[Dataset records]

- - -

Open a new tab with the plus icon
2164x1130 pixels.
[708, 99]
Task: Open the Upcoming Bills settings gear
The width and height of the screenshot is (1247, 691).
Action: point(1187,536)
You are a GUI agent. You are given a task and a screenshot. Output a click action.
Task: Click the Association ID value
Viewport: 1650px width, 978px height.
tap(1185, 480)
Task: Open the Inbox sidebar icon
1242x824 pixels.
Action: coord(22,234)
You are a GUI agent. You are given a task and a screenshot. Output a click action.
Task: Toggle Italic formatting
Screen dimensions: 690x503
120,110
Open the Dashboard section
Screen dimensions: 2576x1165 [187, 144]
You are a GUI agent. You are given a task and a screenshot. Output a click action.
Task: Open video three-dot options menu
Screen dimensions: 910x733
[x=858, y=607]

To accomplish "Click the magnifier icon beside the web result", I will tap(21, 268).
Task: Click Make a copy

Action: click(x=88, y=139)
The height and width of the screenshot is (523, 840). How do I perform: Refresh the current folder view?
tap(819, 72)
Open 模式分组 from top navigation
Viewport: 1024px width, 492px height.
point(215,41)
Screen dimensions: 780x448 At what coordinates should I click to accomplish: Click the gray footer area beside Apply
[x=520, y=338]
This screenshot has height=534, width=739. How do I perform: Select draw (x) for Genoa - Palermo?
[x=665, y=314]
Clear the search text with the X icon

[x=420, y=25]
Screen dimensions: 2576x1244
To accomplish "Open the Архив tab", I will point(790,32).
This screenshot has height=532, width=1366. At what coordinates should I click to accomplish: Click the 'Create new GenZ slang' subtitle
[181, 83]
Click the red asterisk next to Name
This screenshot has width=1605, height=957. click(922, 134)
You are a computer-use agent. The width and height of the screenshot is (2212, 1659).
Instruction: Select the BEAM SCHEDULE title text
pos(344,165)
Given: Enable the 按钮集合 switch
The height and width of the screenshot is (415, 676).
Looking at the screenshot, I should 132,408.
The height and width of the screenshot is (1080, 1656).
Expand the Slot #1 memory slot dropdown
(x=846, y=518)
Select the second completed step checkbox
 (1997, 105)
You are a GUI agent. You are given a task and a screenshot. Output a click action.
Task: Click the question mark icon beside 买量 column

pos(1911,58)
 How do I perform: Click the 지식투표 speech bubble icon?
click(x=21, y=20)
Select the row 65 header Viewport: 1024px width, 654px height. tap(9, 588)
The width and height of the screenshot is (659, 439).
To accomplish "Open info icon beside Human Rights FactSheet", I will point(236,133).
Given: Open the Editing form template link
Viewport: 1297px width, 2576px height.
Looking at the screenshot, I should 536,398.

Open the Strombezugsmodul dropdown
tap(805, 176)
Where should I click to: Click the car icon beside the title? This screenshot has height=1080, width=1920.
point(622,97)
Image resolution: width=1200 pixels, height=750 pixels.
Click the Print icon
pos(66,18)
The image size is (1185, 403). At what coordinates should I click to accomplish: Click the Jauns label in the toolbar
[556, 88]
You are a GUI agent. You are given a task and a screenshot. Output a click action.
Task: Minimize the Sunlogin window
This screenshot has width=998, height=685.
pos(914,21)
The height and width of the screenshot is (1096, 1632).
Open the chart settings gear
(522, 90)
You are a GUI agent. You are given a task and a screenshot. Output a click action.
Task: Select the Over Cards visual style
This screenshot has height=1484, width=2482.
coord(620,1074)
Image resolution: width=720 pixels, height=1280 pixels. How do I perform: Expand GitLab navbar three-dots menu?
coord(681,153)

- - -

Which lines in the dataset records above contain the word "accomplish"? Copy out each of those lines, treating uppercase and lowercase as different.

*RESPONSE FOR THIS EXERCISE*
To accomplish "Click the magnifier icon beside the web result", I will tap(21, 268).
Screen dimensions: 780x448 At what coordinates should I click to accomplish: Click the gray footer area beside Apply
To accomplish "Open the Архив tab", I will point(790,32).
This screenshot has height=532, width=1366. At what coordinates should I click to accomplish: Click the 'Create new GenZ slang' subtitle
To accomplish "Open info icon beside Human Rights FactSheet", I will point(236,133).
The image size is (1185, 403). At what coordinates should I click to accomplish: Click the Jauns label in the toolbar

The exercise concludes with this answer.